Jusqu’à présent nous avons traité la relation entre l’exposition et la gêne dans des contextes à l’équilibre, c’est-à-dire d’exposition constante, dans le but d’analyser la nature et l’impact des facteurs non-acoustiques sur la gêne perçue. De nombreux travaux dans la littérature ont tenté de tirer des conclusions à partir de situations de changement d’exposition : mise en place de mesure d’atténuation (construction de murs anti-bruit), ouverture de nouvelle piste aéroportuaire, voire déplacement d’un aéroport. Le constat général qui est fait est que la gêne évaluée par des enquêtes de type avant-après montre des déviations par rapport à ce qui serait prédit par les courbes d’exposition-réponse. En d’autres termes, la réduction de l’exposition est associée à une diminution de la gêne exprimée qui peut aller au delà de celle prévue par la courbe exposition-réponse et pour le nouveau niveau de bruit observé. A l’inverse, en cas d’augmentation de l’exposition, la gêne ressentie est supérieur à celle attendue selon le nouveau niveau de bruit atteint. Bien sûr, il existe aussi des exceptions à cette règle générale qui correspond à la majorité des études, comme le note Brown et Van Kamp dans leur récente synthèse sur le sujet en 2009.

Plusieurs facteurs modificateurs peuvent expliquer ces déviations par rapport aux courbes exposition-réponse. Les différentes hypothèses envisagées par Brown et Van Kamp sont rassemblées sur le tableau ci-contre, avec la conclusion synthétique des auteurs concernant leur validation par les résultats empiriques existants. Il convient ici de préciser que certaines hypothèses font appel à des notions équivoques. C’est le cas de tout ce qui concerne l’habituation, l’adaptation ou le fait de faire face. Nous reprenons donc dans l’encadré ci-contre les définitions qu’il faut retenir, dont la précision est importante pour l’appréciation et l’interprétation des résultats présentés ici.

En définitive, Brown et Van Kamp ne retiennent que quatre des onzes hypothèses évoquées dans leur synthèse (indiquées en jaune dans le tableau).
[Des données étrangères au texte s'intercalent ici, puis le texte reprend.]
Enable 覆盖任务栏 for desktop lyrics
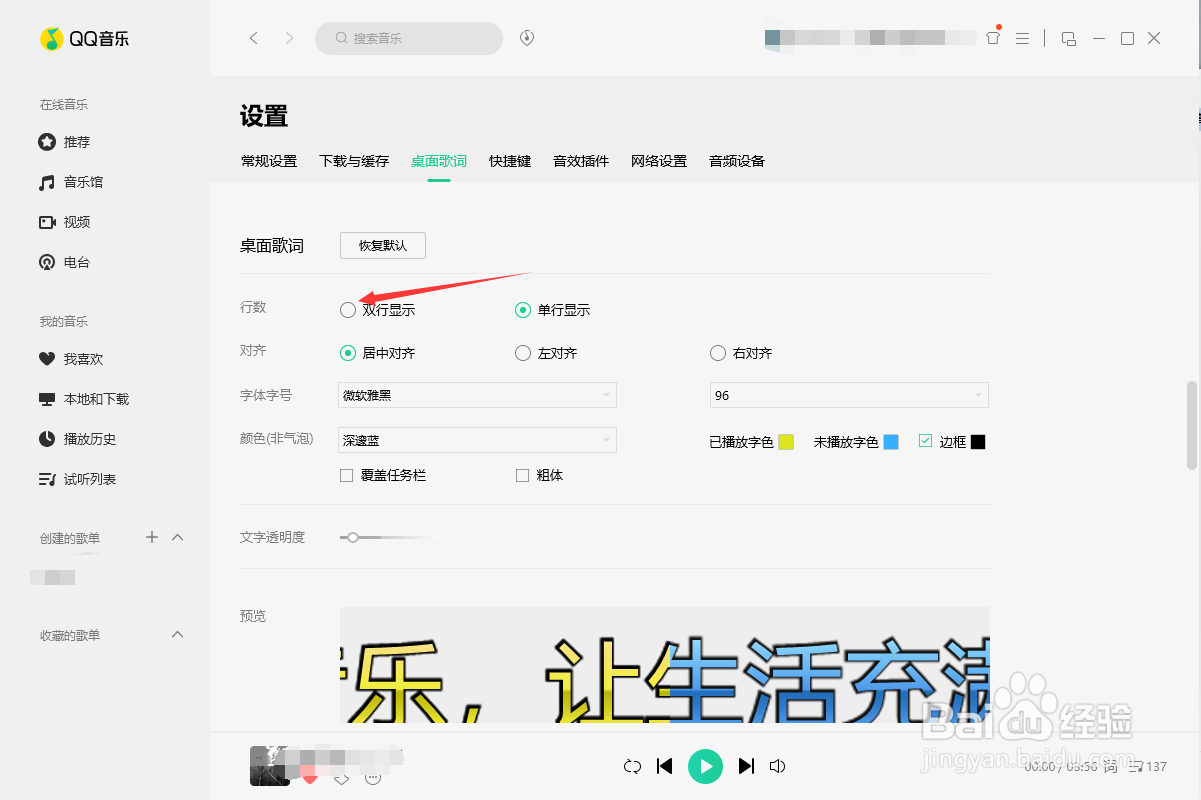1201x800 pixels. pyautogui.click(x=345, y=475)
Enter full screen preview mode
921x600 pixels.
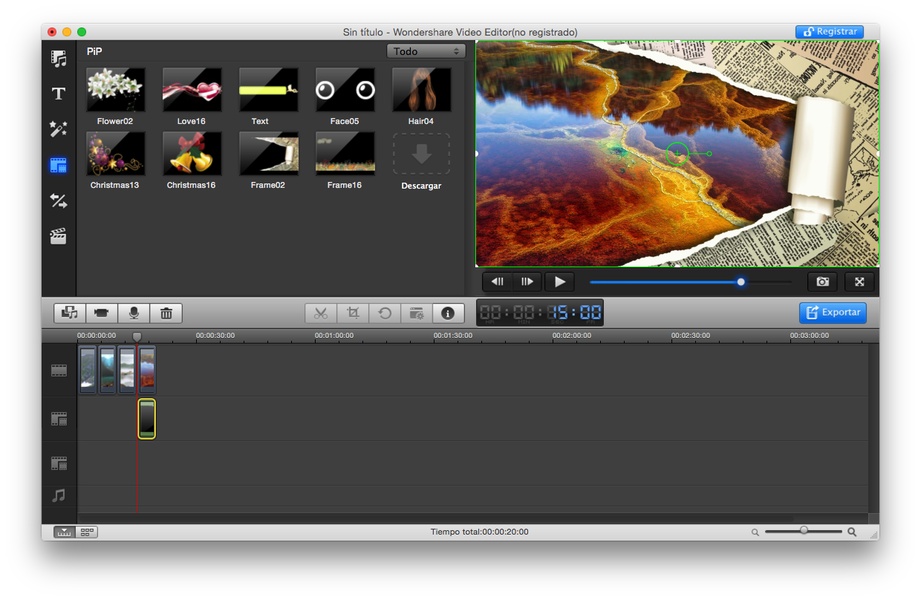pos(859,282)
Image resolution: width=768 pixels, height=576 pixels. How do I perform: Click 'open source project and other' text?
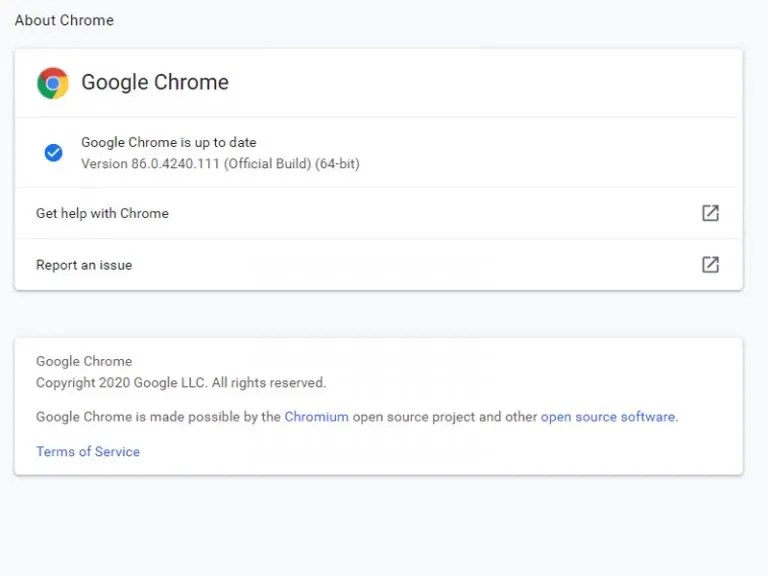coord(445,417)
Ceci n’exclue pas définitivement les autres facteurs ou des situations faisant appel à des combinaisons de mécanismes. D’autres travaux portent aussi sur le sujet en évoquant l’importance des facteurs non-acoustiques pour comprendre l’évolution à la hausse de la gêne spécifiquement induite par le bruit des avions, observée dans différentes études récentes. En clair, dans une perspective d’aide à la décision, la compréhension des mécanismes qui participent à la modulation de la gêne exprimée reste critique pour contribuer à l’évolution de la réglementation ou toute autre initiative pour gérer les risques liés au bruit, y compris à l’échelle locale.